Last week Environment America published the report ‘Too Much Pollution: State and National Trends in Global Warming Emissions from 1990 to 2007’.
The key findings of the report are that carbon dioxide from fossil fuel consumption increased nationwide by 19% between 1990 and 2007. Yet emissions peaked in many states in 2004 or 2005 and declined in 17 states and D.C. between 2004 and 2007-– well before the onset of the recession. Using energy more efficiently and switching to cleaner forms of energy played a role in reducing pollution.
Four Northeastern states – Connecticut, Delaware, Massachusetts, and New York – and D.C. emitted less carbon dioxide from fossil fuel consumption in 2007 than they did in 1990. The biggest factor in all four states was a shift to cleaner forms of electricity. These four states cut their pollution levels by 5% since 1997, while increasing their gross state product by 65%.
So how did Pennsylvania fare? The Philadelphia-based organization PennEnvironment, which is associated with Environment America, issued an analysis of the Pennsylvania data in the report. Although Pennsylvania still ranks 3rd nationwide for the highest levels of global warming pollution, there is an encouraging trend. In 2007, Pennsylvania emitted 0.3% less global warming pollution than in 2004, the year in which pollution levels began to peak in many states.

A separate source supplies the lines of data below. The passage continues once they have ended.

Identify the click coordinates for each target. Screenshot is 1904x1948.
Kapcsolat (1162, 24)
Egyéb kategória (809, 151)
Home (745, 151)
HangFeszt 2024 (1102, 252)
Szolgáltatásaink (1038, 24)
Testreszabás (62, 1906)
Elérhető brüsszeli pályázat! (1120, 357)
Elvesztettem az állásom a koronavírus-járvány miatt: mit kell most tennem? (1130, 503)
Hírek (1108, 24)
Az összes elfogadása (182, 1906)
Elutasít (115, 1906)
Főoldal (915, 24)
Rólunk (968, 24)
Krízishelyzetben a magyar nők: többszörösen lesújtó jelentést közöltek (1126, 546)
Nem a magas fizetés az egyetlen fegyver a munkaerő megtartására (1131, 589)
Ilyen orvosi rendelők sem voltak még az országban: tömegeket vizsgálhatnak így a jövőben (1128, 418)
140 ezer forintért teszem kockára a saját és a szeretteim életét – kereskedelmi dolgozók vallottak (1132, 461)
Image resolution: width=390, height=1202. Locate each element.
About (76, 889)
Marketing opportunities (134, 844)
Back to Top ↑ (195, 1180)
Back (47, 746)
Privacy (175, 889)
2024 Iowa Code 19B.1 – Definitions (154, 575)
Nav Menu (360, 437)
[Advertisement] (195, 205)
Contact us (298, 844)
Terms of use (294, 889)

According to PennEnvironment’s analysis, while emissions from most sectors fell or increased only slightly from 2004 to 2007 in Pennsylvania, carbon dioxide emissions from coal-fired power plants increased 18% from 1990 to 2007, and the rate of increase was faster from 2004 to 2007 than in earlier years. Clearly, Pennsylvania needs to be more aggressive in retiring its old coal-burning power plants.